After more than 10 years of covering this team for this newspaper, this development would go down as one of the strangest and dumbest I’ve encountered.

All of this reeks heavily of a certain Western Conference general manager who is widely known to envy this job. He happens to have experience with the workings of the Vulcans. He has been on a constant smear campaign since Pritchard took over, harboring feelings that Pritchard “gloats” about his success, “rubbing it in the nose” of colleagues.

If some want to tout that source as credible, and not recognize the motives, that’s on them. And if Vulcan wants to play that way, then maybe this isn’t the place for Pritchard after all.

What Quick won’t say, CBS Sports’ Ken Berger has:

Two people familiar with the situation said one strong possibility to replace Pritchard is Denver GM Mark Warkentien, the reigning NBA Executive of the Year with ties to [Blazers president Larry] Miller through their Nike connections. Warkentien has a home in Portland, and is on the last year of his contract with rumblings of a serious front-office shakeup afoot in Denver. He also had a hand in the creation of the Jail Blazers, something that will be difficult -“ if not impossible -“ to sell to a community that will never forget that damnable era.

Meanwhile, Yahoo’s Adrian Wojnarowski continues to be the main voice for the case against KP. Is he carrying the water of Vulcan and rival GMs, as some in PDX believe, or is he an objective voice of sanity compared to all the crazy Pritchard love expressed by Portland fans and media, this writer included?

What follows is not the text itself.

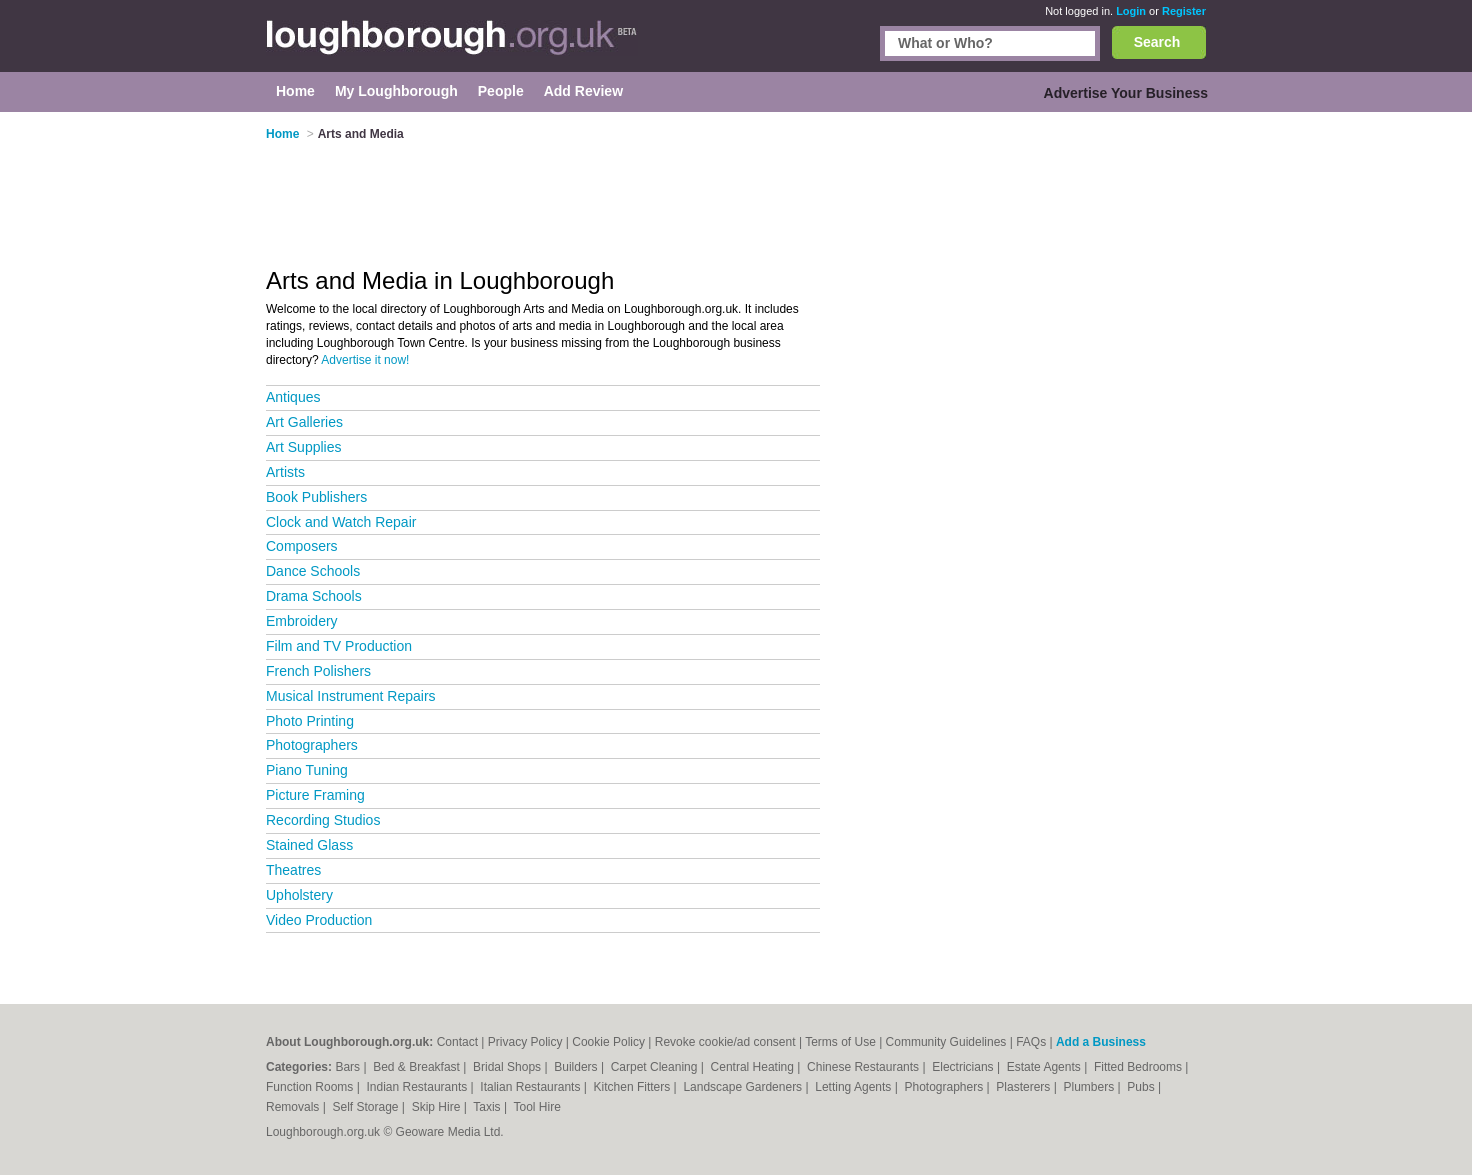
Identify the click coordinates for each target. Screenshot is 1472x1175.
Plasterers (1024, 1087)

What’s also gone mostly unmentioned, for reasons that are understandable, is owner Paul Allen’s recurrence of cancer. But it seemed like Pritchard had a direct line to Allen in the past, by text message if nothing else. I was also at the press conference announcing the hiring of Miller, and my impression then is that he was supposed to be the business CEO, separate from the basketball decisions, and that both he and Pritchard would report to Allen and/or Vulcan director Tod Leiweke (who mostly runs the Seahawks), rather than Pritchard reporting to Miller. Things have obviously changed since then.

Dave at Blazers Edge’s post is both thoughtful and sad.

A week ago the questions surrounding the team were simple: Will they make the playoffs? Will they succeed there? Those were beautiful, vibrant questions speaking of goodness among us no matter how they were answered, even to the negative. Now the lingering question is, “Will this organization ever learn?”